Launched in January, the tool is available to University of North Georgia (UNG) students through the Career Services website. Students will log into the software using their campus portal or the direct link via single sign-on.
The platform positions the system as a leader in helping students with specific job services and career guidance including potential degrees to pursue, job opportunities and salary ranges based on a student’s interests.
“It’s a pretty exciting and interesting new resource for us,” Diane Farrell, UNG director of Career Services, said. “It allows students to take a quick personality assessment, identify job titles they’re interested in and those to avoid, and leads them to career outcomes from UNG alumni.”
It’s a pretty exciting and interesting new resource for us. It allows students to take a quick personality assessment, identify job titles they’re interested in and those to avoid, and leads them to career outcomes from UNG alumni.
UNG director of Career Services
While this new tool is helpful, Career Services has a lot of resources for UNG students to explore. Students can schedule appointments for assistance with items like graduate school planning, reviewing student application materials and mock interviews. Career Services will host a Career Fair on March 7 on UNG’s Gainesville Campus from 11 a.m. to 1 p.m.
Career Services provides opportunities that shape so many different lives like Gainesville, Georgia, native and UNG alumna Andrea Cardoso, who earned bachelor’s degrees in accounting and management, and worked for Rushton & Company.
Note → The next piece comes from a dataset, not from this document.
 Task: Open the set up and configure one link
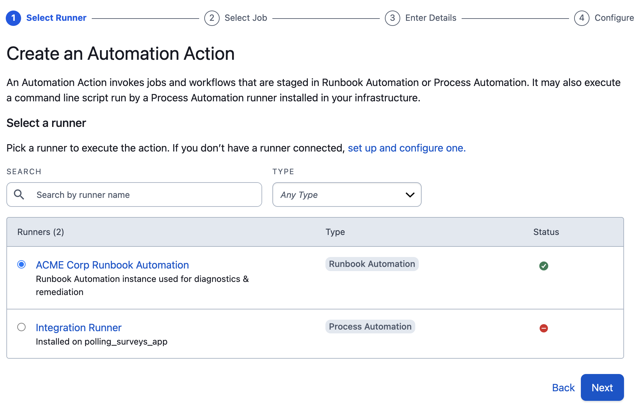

Cardoso interned for the company after discovering them during her sophomore year through Career Services. She remained in contact and was offered a job right after graduation working there for four years.
“Use all the resources that you have — Career Services, professors, advisers, former students. The more information that you learn about your field, the better prepared you will be,” Cardoso said.
Farrell, who has been with UNG for nearly seven years, shared she’s seen most students are successful when they start early. Farrell encourages students to join the Career Services group on UNG Connect so they may stay up to date on events; utilize Handshake, an online resource of Career Services, to learn about jobs and internships to add to a resume; or access the list of employers attending career fairs, all of which can make a big difference to where students find themselves after UNG.
“Career Services is voluntary, but it’s a multistep process to be career-ready by the time you leave college. It’s not just your resume. Internships are critical. We help students realize it is not if you should do an internship, but when, and then how they fit that in,” Farrell said. “It’s critical to get to Career Services pretty early. The early ones are the ones that have good outcomes right after they leave.”